The material pictured above is for a ladder with five step treads. You can shorten or lengthen the length of the ladder by increasing/decreasing the number of treads and rope easily. I would not, however, go too long with this type of ladder as it may be hard to control.

Using a square and tape measure, mark and cut the timber length into 300mm long treads.

Find the centre of the tread width and mark with a pencil, measure in 20mm from each end and mark for drilling. As a tip: I will always drill a 3mm pilot hole in hardwood to stop the bit moving when cutting the larger hole. I use a spade wood drilling bit for a cleaner cut because a spiral cut high speed steel bit usually creates a tear-out at the top of the hole.
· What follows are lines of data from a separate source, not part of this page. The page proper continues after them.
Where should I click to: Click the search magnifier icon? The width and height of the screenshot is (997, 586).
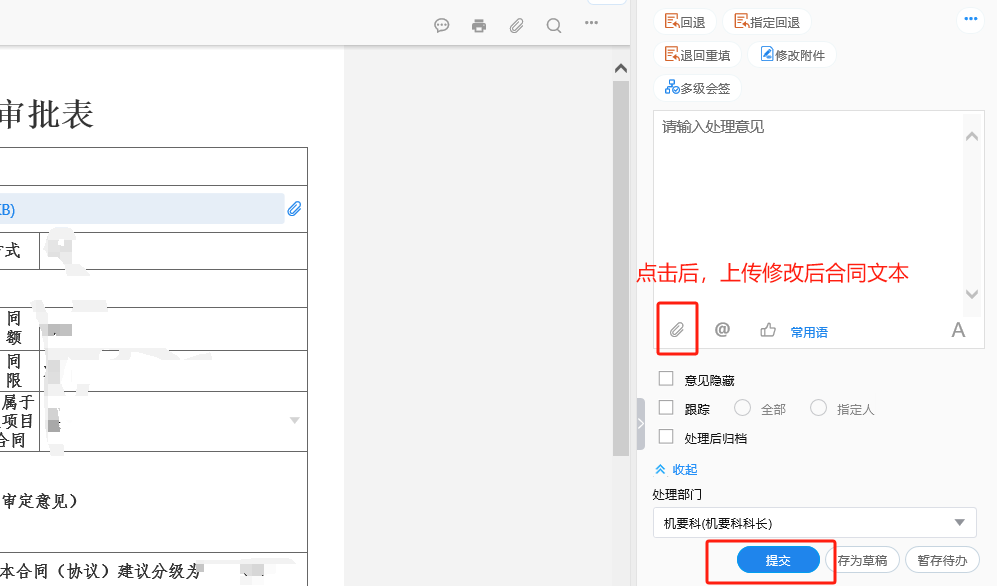tap(553, 26)

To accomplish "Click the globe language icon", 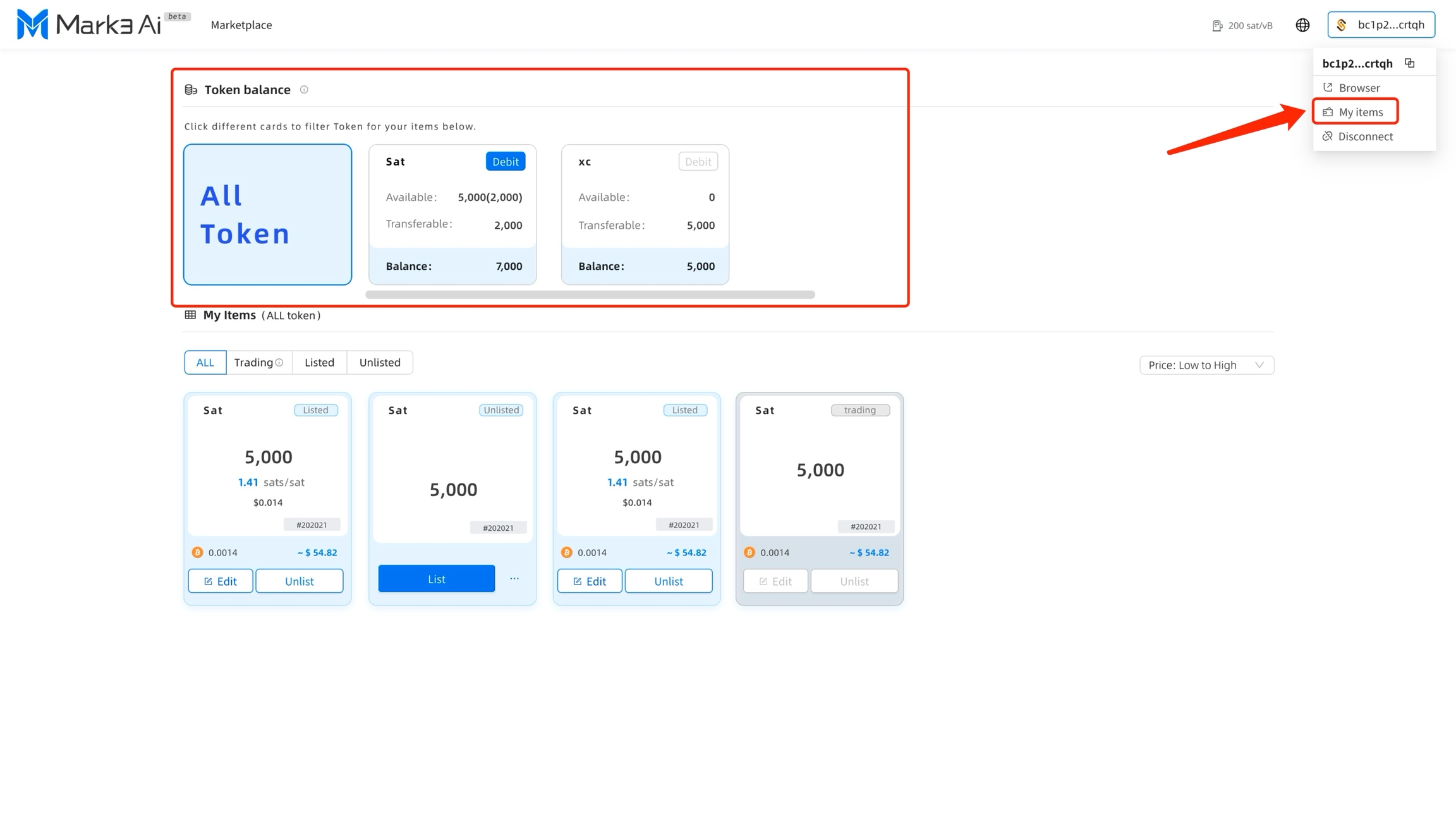I will coord(1302,25).
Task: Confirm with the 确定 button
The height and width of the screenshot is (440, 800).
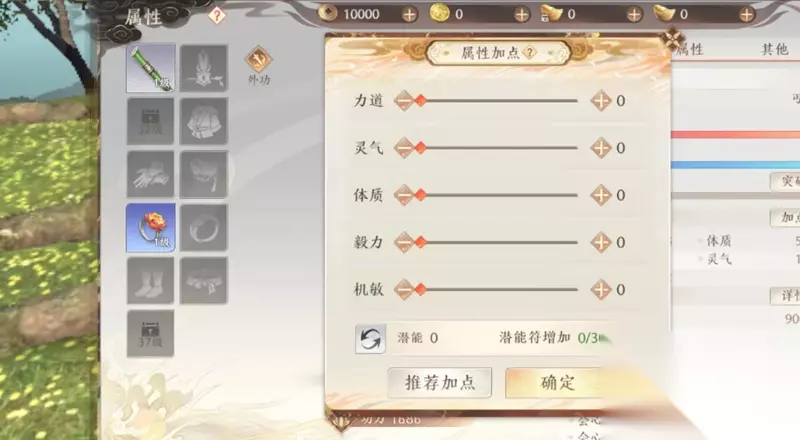Action: click(x=558, y=382)

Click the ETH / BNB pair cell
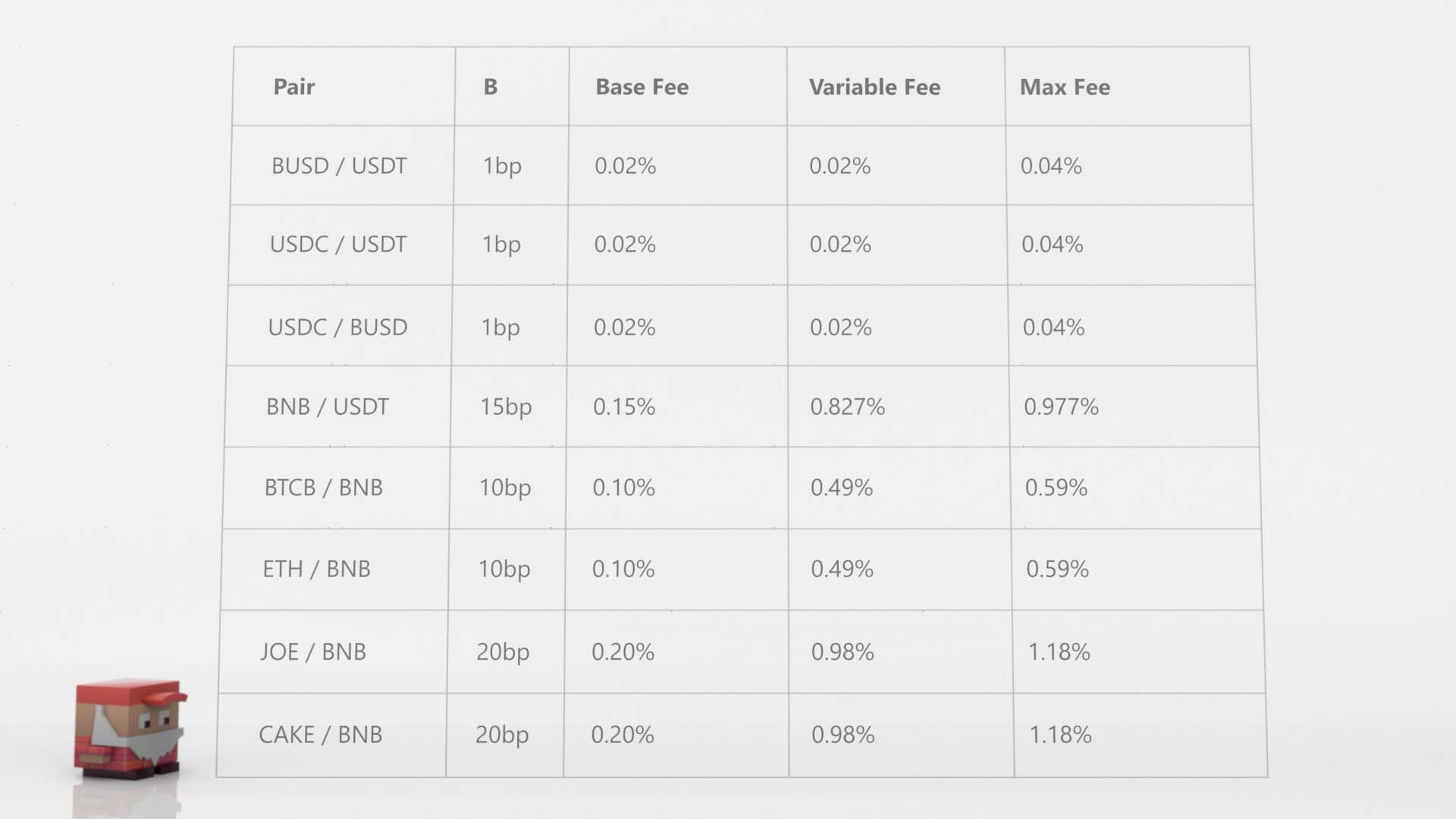tap(317, 569)
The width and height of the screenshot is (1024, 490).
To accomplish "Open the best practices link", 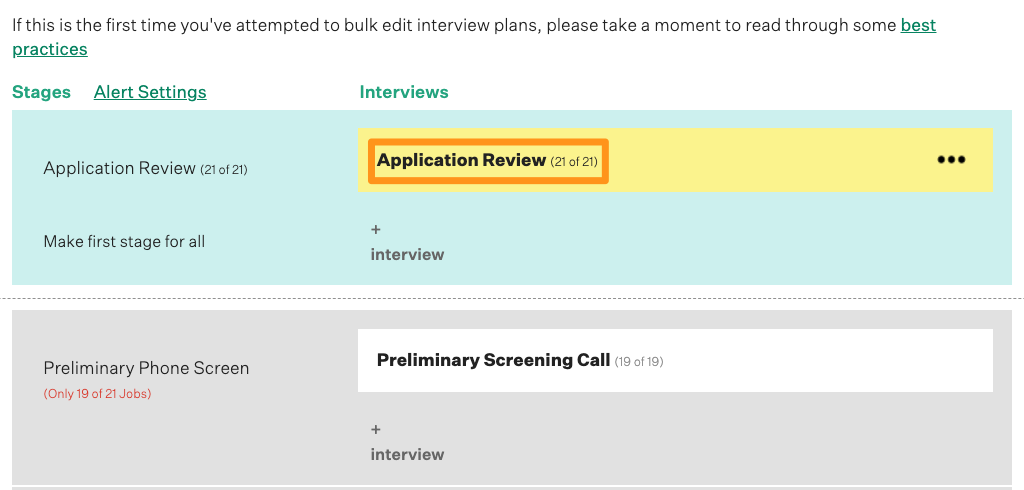I will pyautogui.click(x=918, y=26).
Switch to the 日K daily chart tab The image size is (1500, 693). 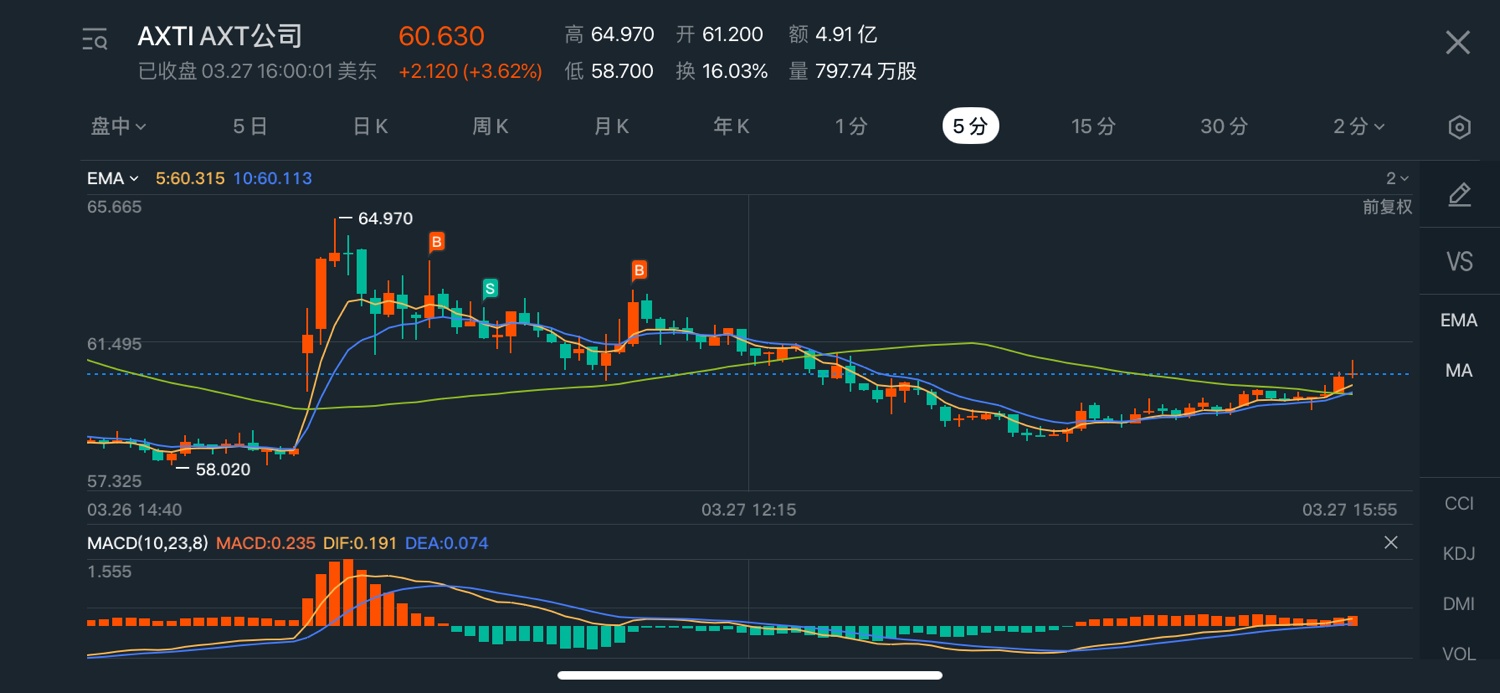370,126
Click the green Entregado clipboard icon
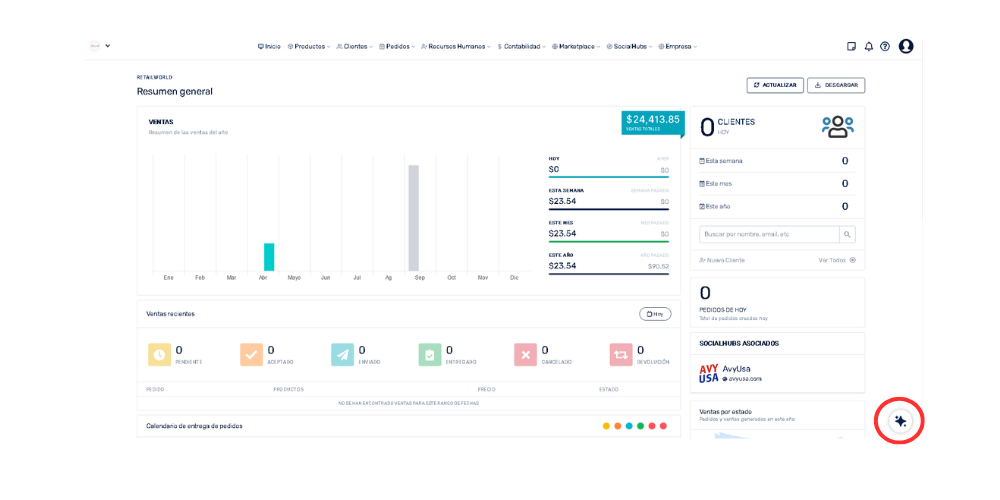The image size is (1000, 500). [430, 354]
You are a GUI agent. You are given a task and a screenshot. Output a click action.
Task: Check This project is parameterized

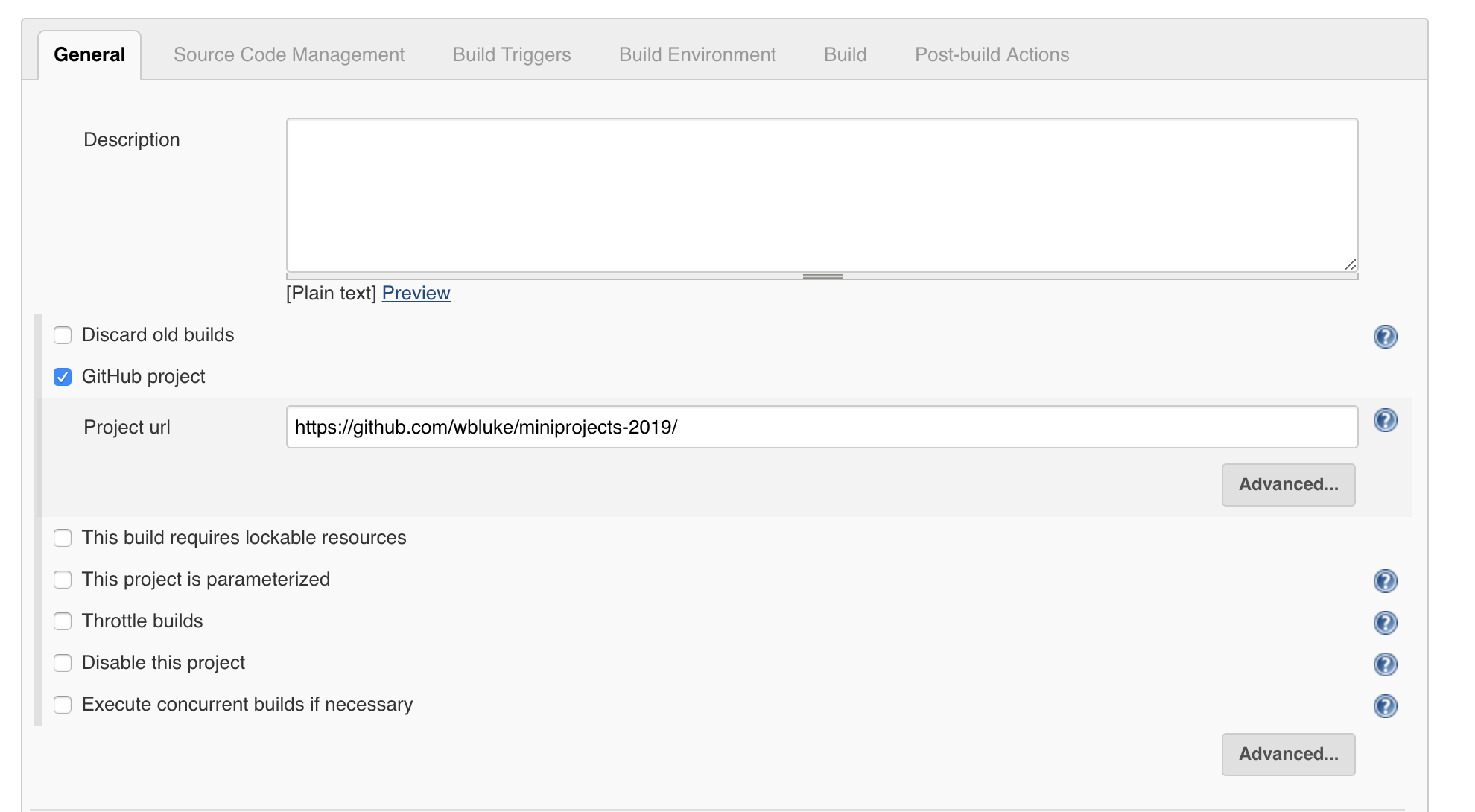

Always use a backing board under the board being drilled to stop tear-out on the bottom when the bit cuts through.

When all the timber is marked, drill the 10mm holes in the treads. If you have a countersink bit, the holes’ edges can be cleaned and rounded to assist when threading through the rope later.

From the 20mm conduit, cut eight 200mm long tubes, remove the burs and saw marks with sanding paper 80
to 100 grit.

Now the dirty bit, remove the sharp edges from the timber with a wood plane, chisel or bastard file, or you could have a bit of a work out and do it with the sanding paper. If you use rounded edge deck timber for treads, half the clean-up job is done and you just need to clean up the cut ends.

Now is the time to apply a finish if you want, oil varnish or even solid painted colour will all work; we left ours bare, mainly due to being impatient and wanting to use them. If coated you may have problems with the treads becoming slippery when wet; an application of grit into the painted surface should remedy this.

To assemble the ladder, thread the rope through a tread then through a piece of conduit then into the next tread and repeat until you have used the five treads. Repeat the process on the other side, then to finish place the large stainless steel washer over the rope ends on both sides and tie a figure eight knot.

Then you can lift the steps and find the centre of the rope loop at the top of the treads. This can be knotted to form an eye for a shackle, the line may be cut if you require two anchor points. We did not do anything with this excess and thread it into an eye on the tender and use a round turn and two half hitches to secure it.

Do not cut the excess rope off, or knot above the treads, until you have folded them up as shown here and know how much rope is required to do that. Folding and then rolling the stepladder into a tight pack, you can finally secure with a bungy cord for storage in your tender.

How to use

To use the ladder from the tender, secure the ladder rope to the opposite side of the tender. This will ensure you will have a handhold when using the ladder as you get higher up the rungs. If you cannot secure the ladder to the opposite side perhaps have a knotted line for use as a handhold secured to the opposite of the tender.

This is the tricky bit that will need practice. Place both feet on the bottom tread and, while gripping the rope where it goes over the tender, straighten your body until you are standing. At first your feet will want to stay on the tread and go under the tender, but with a little practice you will be able to straighten up and stand vertically.

Continue to grip the rope on the top of the ladder as you climb the rungs and just keep stepping up one rung at a time until you can climb into the tender.